Media executives increasingly say that content creation and distribution must be married to survive against rising technology companies like Amazon and Netflix. Those two companies started making their own programming in just the last several years. But those tech companies now spend billions of dollars a year on original programming, and users can stream their video on apps in homes and on mobile devices, pulling attention from traditional media businesses.
Executives and investors had watched the six-week trial closely, looking for signs about how it might alter their ambitions. Comcast, for example, would like to outbid the Walt Disney Co. for some of 21st Century Fox's assets, but has held off until the trial ended.
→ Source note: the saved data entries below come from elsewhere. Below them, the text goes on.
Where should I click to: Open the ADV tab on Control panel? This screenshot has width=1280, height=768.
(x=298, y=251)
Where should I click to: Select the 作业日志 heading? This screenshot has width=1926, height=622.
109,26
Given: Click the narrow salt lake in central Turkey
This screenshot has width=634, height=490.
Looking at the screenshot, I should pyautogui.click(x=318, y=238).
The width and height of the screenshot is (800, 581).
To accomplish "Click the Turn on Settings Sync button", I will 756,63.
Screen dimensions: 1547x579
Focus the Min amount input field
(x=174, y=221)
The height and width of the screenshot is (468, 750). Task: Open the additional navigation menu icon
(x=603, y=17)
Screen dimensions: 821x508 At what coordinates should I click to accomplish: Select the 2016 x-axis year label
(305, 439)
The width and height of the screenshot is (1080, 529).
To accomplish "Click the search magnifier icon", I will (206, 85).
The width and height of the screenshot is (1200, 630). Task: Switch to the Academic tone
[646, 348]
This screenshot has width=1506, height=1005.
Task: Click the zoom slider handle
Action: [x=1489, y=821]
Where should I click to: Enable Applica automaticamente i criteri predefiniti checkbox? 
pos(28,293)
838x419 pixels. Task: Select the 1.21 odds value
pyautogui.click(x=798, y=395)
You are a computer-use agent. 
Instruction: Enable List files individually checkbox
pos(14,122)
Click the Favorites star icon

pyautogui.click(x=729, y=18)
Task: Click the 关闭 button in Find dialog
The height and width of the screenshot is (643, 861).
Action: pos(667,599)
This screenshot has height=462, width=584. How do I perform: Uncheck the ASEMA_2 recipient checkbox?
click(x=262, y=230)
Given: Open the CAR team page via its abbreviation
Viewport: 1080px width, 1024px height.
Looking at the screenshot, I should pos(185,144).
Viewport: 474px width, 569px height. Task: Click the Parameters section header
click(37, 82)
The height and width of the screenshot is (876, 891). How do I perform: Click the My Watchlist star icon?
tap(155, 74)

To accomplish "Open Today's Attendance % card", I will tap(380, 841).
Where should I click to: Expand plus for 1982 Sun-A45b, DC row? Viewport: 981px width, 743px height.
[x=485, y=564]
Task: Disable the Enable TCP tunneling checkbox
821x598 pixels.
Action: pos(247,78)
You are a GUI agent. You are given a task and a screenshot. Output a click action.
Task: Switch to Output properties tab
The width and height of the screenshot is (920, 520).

The ruling is a major setback for the Justice Department and its antitrust chief, Makan Delrahim, whose decision to sue to block the deal broke with convention. Deals such as this one, in which the two companies are in related industries but do not produce competing products, are usually approved by federal regulators.
Delrahim had insisted that the two companies sell some major parts before getting government approval, a demand that the executives rejected. That led to the Justice Department's lawsuit, filed in November.
Leon's opinion may also increase the chances that other deals already reached, like CVS' bid for Aetna and T-Mobile's proposed merger with Sprint, will survive regulatory scrutiny.
Presidential politics clouded the merger from almost the moment it was announced. President Donald Trump, while still a candidate, said he would block the deal "because it's too much concentration of power in the hands of too few."